Sorry for the off Honda topic - '07 Mini Cooper S. A fun car on & off track.

Woody
Woody MegaDork
9/28/18 11:21 a.m.

It looks like you need to replace stuff anyway, but when you do, I'd take the gunsmith's approach with the new stuff before installation.  Don't remove a lot of material, but make the sliding surfaces between the backing plates and the caliper/brackets as smooth and shiny as possible.

mazdeuce - Seth
mazdeuce - Seth Mod Squad
9/28/18 2:56 p.m.
Woody said:

It looks like you need to replace stuff anyway,

This is where I'm at. I need new rotors and pads. The only "good" parts of the system are the calipers and lines and I should really replace the lines. 

 

wawazat
wawazat Reader
9/28/18 5:41 p.m.

Seth-I've advertised a StopTech WRX front brake set-up here in the past.  2xST40 calipers plus two composite rotors with 5x100 and 5x114.3 BCP plus caliper brackets, hoses and pads.  I'd like to sell it.  Maybe you can fit it on the Accord?

mazdeuce - Seth
mazdeuce - Seth Mod Squad
9/28/18 6:50 p.m.

In reply to wawazat :

As much as I want to be a fabricator, and I kind of know what it would take to make it work, I'm not that guy right now. Sorry. 

mazdeuce - Seth
mazdeuce - Seth Mod Squad
9/28/18 7:12 p.m.

Give me good customer service and you'll get me as a customer. I'm easy like that. I had a great email exchange with Brian at Fastbrakes. Without hesitation he told me the rotor was from an 06-13 Maxima, he can send the kit with no pads at a discount so I can source proper track pads, and in general just answered all my questions. 

I could make the stock brakes work, I already know that, but I'm getting close to what they're capable of at stock horsepower.

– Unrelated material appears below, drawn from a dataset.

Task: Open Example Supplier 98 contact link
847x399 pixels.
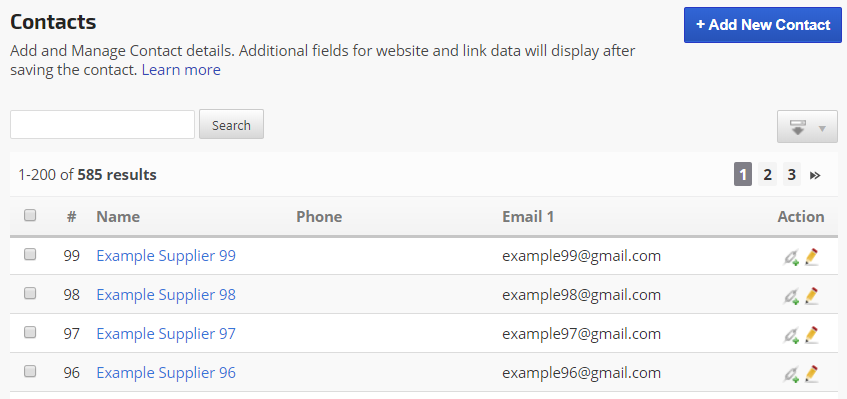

I ran it by Mrs. Deuce and she says brakes are safety and safety gets priority. I'll call and order them on Monday and then see if I can figure out how to make them play nice with the rest of the system. 

 

Edit: Ohgoddammit, I just checked to see why my shocks didn't get here yet since I KNOW they said Friday/Saturday when I ordered them earlier in the week. Except I didn't actually order them. I put them in my cart and wandered away. 

FunkyCricket
FunkyCricket New Reader
10/1/18 10:09 a.m.
mazdeuce - Seth said:

Edit: Ohgoddammit, I just checked to see why my shocks didn't get here yet since I KNOW they said Friday/Saturday when I ordered them earlier in the week. Except I didn't actually order them. I put them in my cart and wandered away. 

I replied to that email a week ag..... nope, still in drafts... 

mazdeuce - Seth
mazdeuce - Seth Mod Squad
10/2/18 3:44 p.m.

This is only the second set of "performance" shocks that I've bought new. The last set was in 2002. Shocks are almost fully depreciated the moment the wheels touch the ground and I hate that. Most of the good shocks I've owned came attached to a car. These aren't the best, but I'm hoping that for the money I can get them to work acceptably.